The simple truth is that change is hard work. If you are looking for an easy life, then go and do something else. There isn’t a magic pill you can take which will replaced hard graft. Neither is there a short cut which will catapult you to body transformation superstardom.
The wonderful thing about body-building is that it shows dedication, perseverance and hard work. In this instance of body-building, I’m not talking about the guys and girls who compete on stage; they have worked long and hard to get there. Rather, people like you and I who want to lose some fat or build muscle; they are building their own body.
So can it be done?
The simple answer to this is yes.
Over the course of 10 weeks at the end of last year, I followed Nick’s training principles and made a positive change to my body. I fully appreciate that I was not in a bad place to begin with but always felt there was room for improvement.
It is not easy and you will have to make some hard decisions. My transformation was in the run up to Christmas so filled with potential disruptions. Some were easier to avoid than others, but with my eyes on the prize, I stayed strong.

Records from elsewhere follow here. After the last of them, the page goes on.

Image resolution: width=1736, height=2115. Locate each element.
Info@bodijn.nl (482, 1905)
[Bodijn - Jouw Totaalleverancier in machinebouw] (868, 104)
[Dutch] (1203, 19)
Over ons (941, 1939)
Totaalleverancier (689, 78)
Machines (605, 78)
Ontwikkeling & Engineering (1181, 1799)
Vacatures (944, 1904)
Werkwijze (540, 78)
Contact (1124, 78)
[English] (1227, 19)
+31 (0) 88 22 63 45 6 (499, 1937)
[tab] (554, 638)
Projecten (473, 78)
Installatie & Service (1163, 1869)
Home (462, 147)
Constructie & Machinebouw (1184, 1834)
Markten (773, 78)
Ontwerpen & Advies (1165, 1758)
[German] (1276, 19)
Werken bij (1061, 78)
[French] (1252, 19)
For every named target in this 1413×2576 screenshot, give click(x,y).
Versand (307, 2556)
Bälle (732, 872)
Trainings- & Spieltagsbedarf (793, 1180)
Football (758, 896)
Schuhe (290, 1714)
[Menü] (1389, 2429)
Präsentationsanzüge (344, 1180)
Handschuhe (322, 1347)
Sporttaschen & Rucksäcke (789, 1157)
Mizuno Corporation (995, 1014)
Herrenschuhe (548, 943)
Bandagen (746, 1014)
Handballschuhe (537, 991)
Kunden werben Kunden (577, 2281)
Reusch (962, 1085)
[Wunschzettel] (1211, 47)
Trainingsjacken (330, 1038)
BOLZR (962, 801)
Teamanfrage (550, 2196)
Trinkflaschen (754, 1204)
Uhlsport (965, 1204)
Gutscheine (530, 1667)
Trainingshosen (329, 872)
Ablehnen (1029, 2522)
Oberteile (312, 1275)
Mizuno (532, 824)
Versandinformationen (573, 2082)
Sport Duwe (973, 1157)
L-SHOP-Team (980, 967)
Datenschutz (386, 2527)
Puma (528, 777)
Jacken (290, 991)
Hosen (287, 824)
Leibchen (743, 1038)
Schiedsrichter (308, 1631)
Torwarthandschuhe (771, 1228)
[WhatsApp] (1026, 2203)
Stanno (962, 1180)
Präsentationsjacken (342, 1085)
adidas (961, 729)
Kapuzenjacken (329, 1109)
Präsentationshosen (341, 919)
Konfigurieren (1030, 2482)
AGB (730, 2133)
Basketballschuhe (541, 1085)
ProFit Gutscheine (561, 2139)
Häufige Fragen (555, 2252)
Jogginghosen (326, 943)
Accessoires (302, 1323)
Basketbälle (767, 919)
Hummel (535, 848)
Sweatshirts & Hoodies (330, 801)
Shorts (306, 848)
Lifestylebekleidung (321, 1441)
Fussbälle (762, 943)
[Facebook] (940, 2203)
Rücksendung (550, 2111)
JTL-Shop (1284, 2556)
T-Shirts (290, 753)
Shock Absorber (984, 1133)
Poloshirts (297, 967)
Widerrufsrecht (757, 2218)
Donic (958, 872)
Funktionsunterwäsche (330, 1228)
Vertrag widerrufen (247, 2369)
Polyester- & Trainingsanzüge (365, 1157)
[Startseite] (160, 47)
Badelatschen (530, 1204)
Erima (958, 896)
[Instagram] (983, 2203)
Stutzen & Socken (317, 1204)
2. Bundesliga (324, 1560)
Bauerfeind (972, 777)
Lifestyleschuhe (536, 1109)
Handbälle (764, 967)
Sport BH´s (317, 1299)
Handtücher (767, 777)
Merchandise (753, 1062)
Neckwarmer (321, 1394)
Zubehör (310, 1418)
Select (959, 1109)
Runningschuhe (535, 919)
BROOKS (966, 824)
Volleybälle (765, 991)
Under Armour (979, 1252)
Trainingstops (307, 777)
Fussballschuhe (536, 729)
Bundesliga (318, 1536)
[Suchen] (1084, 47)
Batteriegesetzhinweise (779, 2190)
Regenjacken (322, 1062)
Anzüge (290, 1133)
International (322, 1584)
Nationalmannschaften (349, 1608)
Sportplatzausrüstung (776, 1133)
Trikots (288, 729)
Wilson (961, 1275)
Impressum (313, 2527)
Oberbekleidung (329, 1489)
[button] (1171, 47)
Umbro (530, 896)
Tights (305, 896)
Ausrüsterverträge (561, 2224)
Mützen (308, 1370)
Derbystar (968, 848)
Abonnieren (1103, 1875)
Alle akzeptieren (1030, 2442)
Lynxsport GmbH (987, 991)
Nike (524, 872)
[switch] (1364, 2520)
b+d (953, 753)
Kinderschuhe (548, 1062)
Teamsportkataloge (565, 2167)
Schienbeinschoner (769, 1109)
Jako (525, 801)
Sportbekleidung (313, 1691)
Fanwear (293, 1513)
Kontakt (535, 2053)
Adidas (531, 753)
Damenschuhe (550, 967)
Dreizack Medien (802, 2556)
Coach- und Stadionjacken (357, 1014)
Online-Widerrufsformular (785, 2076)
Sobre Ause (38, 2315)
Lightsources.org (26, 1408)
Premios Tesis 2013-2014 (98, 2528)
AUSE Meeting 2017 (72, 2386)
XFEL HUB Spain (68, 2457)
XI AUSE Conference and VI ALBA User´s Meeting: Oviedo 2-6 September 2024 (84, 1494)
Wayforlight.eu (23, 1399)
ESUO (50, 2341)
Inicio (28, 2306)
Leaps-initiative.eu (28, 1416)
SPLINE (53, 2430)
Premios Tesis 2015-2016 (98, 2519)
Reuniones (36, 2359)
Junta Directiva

The photos opposite show the progress over 10 weeks:
Many friends have asked what the secret was? Or was it difficult? The answers are there isn’t one and at times, respectively. I concentrated on my nutrition and made sure I had lean protein with every meal. Specifically, breakfast required a change and I now incorporate eggs, meats and healthy fats into my meals (even after the transformation).
Couple that with no longer than 60 mins of intense training 4 times a week. You may think you need longer, but if you are focused, work really hard and apply mental concentration, 60 mins intensive lifting is enough. You’ll get a good sweat on!
What I also learned, is that you’ll be surprised by what you can do. Can anyone make a positive body change? Absolutely. But it will be hard work.
The Knowledge Flare Comment:
So why is this important to me?
- Willingness & motivation is a must – to maintain focus on your end goal, break the large target into bite sized chunks; this could be weekly goals. But you need to remain motivated and willing to keep forging ahead. There will be weeks when you feel like progress has been made, but when you see change, it will all be worthwhile.
- Be consistent – one bad day won’t make you fat, but one huge day in the gym won’t make you ripped. Long term sustainable change is built by consistency. If you start, commit and follow it through to the end.
If you want it, you can have.
But it won’t be easy, but then again, anything worth having is hard work, otherwise everyone would have it!